On Thursday, the House Judiciary Committee is slated to take up the misleadingly named Stop Online Piracy Act, an Internet censorship bill that will do little to actually stop piracy. In response to an outpouring of opposition from cybersecurity professionals, First Amendment scholars, technology entrepreneurs, and ordinary Internet users, the bill’s sponsors have cooked up an amended version that trims or softens a few of the most egregious provisions of the original proposal, bringing it closer to its Senate counterpart, PROTECT-IP. But the fundamental problem with SOPA has never been these details; it’s the core idea. The core idea is still to create an Internet blacklist, which means everything I say in this video still holds true.

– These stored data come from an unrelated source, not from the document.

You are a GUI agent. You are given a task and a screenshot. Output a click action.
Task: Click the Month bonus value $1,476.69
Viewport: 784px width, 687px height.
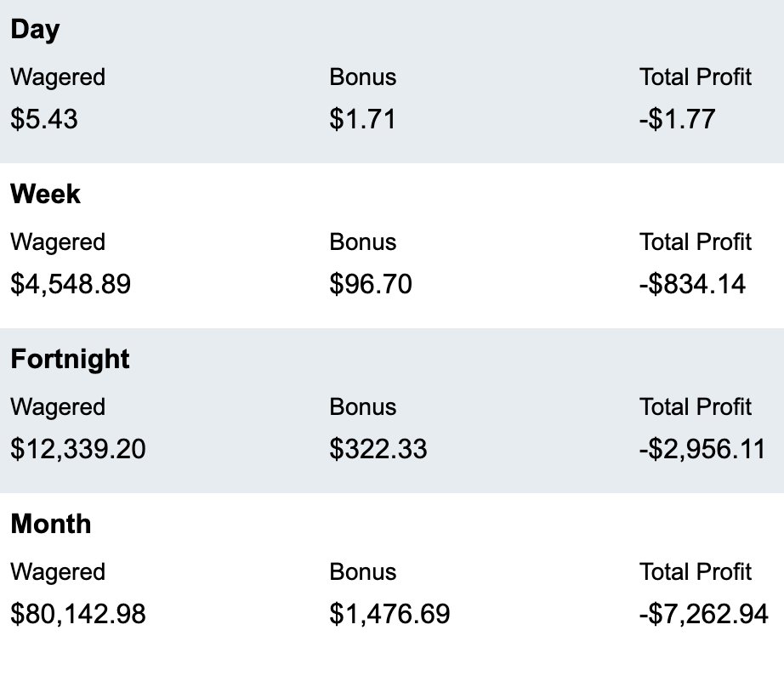pos(389,614)
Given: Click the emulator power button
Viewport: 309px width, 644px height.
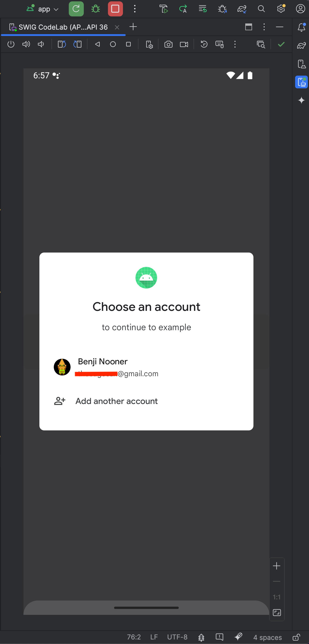Looking at the screenshot, I should click(11, 45).
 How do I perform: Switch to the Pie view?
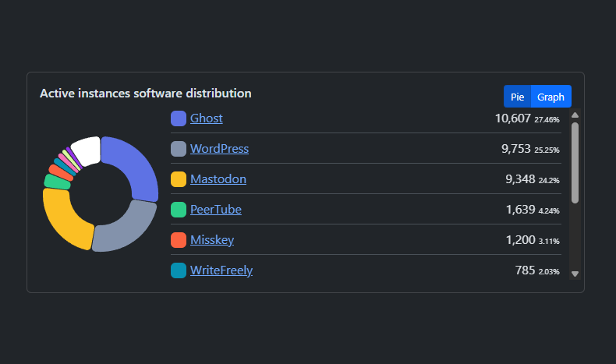tap(517, 97)
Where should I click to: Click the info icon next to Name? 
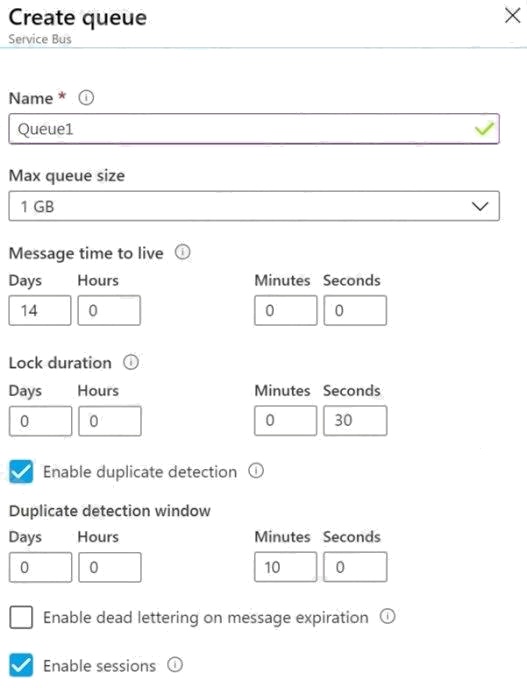point(86,97)
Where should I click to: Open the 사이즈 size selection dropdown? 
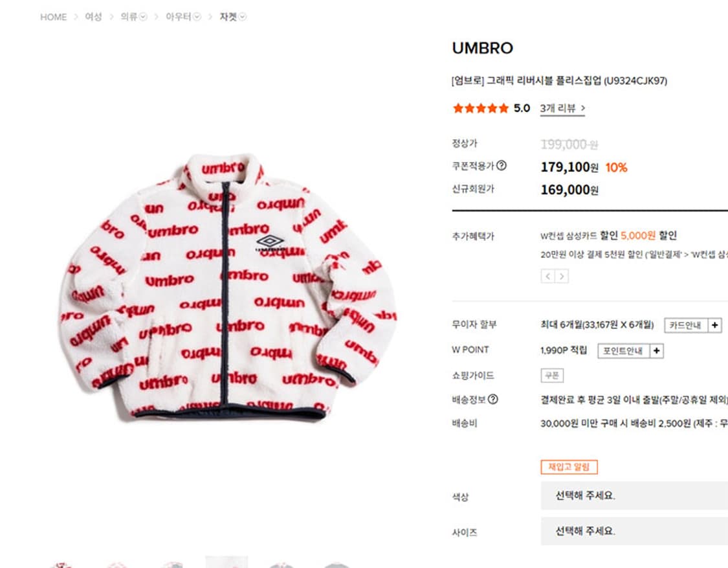[x=634, y=531]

Let’s review the main changes. Three new clarifying clauses have been added up front: the first two make clear that SOPA is not meant to create an affirmative obligation for site owners to monitor user content (good!) or mandate the implementation of technologies as a condition of compliance with the law (also good!). But the underlying incentives created by the statute push strongly in that direction whether or not it’s a formal requirement: What else do we imagine sites threatened under this law because of user-uploaded content or links will do to escape liability? A third clause says the bill shouldn’t be construed in a way that would impair the security or integrity of the network—which is a bit like slapping a label on a cake stipulating that it shouldn’t be construed to make you fat. These are all nice sentiments, but they remind me of the old philosophers’ joke: “You’ve obviously misinterpreted my theory; I didn’t intend for it to have any counterexamples!”
The big changes in the section establishing court-ordered blocking of supposed “rogue” sites appear to be intended to respond to the objections of cybersecurity professionals and network engineers, who pointed out that requiring falsification of Domain Name System records to redirect users from banned domains would interfere with a major government-supported initiative to secure the Internet against such hijacking. The updated language explicitly disavows the idea of redirection, removes a hard five-day deadline for compliance, and (crucially) says that any DNS operator (like your ISP) has fully satisfied its obligations under the statute if it simply fails to respond to DNS queries for blacklisted sites.
This is bad for transparency, in both the engineering and democratic senses of that term, insofar as it makes a government block indistinguishable from a technical failure, but it does, in a sense, address the direct conflict with DNSSEC. But as network engineers point out, a well-designed application implementing DNSSEC isn’t just going to give up when it doesn’t get a valid, cryptographically signed reply: it’s going to try other DNS servers (including servers outside US jurisdiction) until it finds one that answers.
There are two possibilities here. The first is that application designers don’t design their software properly to implement DNSSEC for fear of liability under the statute’s anti-circumvention provisions, which would be a Very Bad Thing. The second is that they’re assured they won’t be held liable for good design, in which case this whole elaborate censorship process—which was never going to be particularly effective against people who actually want to find pirated content—becomes a truly farcical pantomime, in which nobody running reasonably up-to-date clients even notices the nominal “blocking,” beyond a few seconds delay in resolving the “blocked” site. Now, if we’ve got to have an Internet censorship law, a completely impotent one is surely the best kind, but it becomes a bit mysterious what the point of all this is, beyond providing civil libertarians with a chuckle at the vast amount of money Hollywood has wasted ramming this thing through.
The other big change is to the private right of action, which previously would have allowed any copyright holder to unilaterally compel payment processors and ad networks to cut off sites that it merely accuses of infringement, or enabling infringement, or (in a baffling specimen of tortured language) taking “deliberate actions to avoid confirming a high probability” that the site would be used for infringement. That last little hate crime against English is mercifully absent from the revised SOPA, and it makes clear that only foreign sites are covered, and a judge is now required to actually issue an order before intermediaries are obligated to sever ties.
Which ultimately goes to show that the original proposal was so profoundly wretched that you can improve it a great deal, and still have a very bad idea. This is still, as many legal scholars have correctly observed, censorship by slightly circuitous economic means. The involvement of a judge should (knock on wood) weed out the most obviously frivolous complaints, but it still makes it far too easy for U.S. corporations to effectively destroy foreign Internet sites based on a one-sided proceeding in U.S. courts.
These changes are somewhat heartening insofar as they evince some legislative interest in addressing the legitimate concerns that have been raised thus far. But the problem with SOPA and PROTECT-IP isn’t that they need to be tweaked in order to get the details of an Internet censorship system right. There is no “right” way to do Internet censorship, and the best version of a bad idea remains a bad idea.